#### HOW TO COMPLETE THIS TASK
Show every line of the data where the word "computer" can be found.

MATERIAL FOR THIS TASK: Begin

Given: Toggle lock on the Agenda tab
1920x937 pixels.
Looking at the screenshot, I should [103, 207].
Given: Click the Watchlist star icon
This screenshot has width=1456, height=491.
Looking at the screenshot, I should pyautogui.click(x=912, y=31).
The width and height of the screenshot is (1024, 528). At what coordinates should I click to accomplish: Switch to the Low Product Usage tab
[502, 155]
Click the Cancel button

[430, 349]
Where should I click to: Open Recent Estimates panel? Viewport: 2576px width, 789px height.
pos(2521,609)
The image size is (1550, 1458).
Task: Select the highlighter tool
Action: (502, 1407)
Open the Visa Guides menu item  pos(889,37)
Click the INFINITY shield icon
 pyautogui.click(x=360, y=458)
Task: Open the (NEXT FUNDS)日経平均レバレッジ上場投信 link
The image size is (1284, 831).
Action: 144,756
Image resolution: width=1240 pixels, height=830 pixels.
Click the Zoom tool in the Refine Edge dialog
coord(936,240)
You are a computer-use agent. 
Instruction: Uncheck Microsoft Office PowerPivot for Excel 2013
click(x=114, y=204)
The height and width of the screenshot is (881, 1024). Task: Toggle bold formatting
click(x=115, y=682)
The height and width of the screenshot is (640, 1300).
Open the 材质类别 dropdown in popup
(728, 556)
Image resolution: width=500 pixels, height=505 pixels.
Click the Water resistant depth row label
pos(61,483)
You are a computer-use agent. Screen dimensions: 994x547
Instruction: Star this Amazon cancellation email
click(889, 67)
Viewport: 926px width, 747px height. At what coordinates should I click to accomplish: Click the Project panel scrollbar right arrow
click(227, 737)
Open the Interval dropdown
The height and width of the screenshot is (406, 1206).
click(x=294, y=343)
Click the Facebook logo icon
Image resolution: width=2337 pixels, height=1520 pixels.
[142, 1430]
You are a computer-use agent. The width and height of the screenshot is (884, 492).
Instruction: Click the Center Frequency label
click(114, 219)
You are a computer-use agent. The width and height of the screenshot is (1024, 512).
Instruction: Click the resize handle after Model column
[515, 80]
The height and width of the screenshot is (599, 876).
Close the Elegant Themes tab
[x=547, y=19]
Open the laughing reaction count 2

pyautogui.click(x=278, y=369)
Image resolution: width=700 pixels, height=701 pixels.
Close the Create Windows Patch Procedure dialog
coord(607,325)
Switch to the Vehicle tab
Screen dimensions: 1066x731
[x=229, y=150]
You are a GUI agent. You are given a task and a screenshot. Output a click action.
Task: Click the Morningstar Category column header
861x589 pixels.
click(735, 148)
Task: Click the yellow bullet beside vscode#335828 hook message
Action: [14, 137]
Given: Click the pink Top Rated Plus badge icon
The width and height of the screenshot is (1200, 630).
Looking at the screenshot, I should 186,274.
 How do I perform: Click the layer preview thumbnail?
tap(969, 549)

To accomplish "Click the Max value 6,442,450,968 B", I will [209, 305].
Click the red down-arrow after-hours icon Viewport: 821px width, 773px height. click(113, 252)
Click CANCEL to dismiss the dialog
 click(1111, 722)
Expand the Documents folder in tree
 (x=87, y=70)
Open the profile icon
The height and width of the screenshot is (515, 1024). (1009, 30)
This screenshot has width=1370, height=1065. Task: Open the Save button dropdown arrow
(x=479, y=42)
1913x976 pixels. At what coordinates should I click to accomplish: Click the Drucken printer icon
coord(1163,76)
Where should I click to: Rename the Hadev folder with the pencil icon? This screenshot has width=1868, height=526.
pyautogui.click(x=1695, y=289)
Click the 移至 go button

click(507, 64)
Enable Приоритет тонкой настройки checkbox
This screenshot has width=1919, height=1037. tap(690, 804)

MATERIAL FOR THIS TASK: End

#### RESPONSE TO THIS EXERCISE
You are a computer-use agent. 
You are a computer-use agent. Screen dimensions: 994x547
You are a computer-use agent. The width and height of the screenshot is (884, 492).
You are a computer-use agent. The width and height of the screenshot is (1024, 512).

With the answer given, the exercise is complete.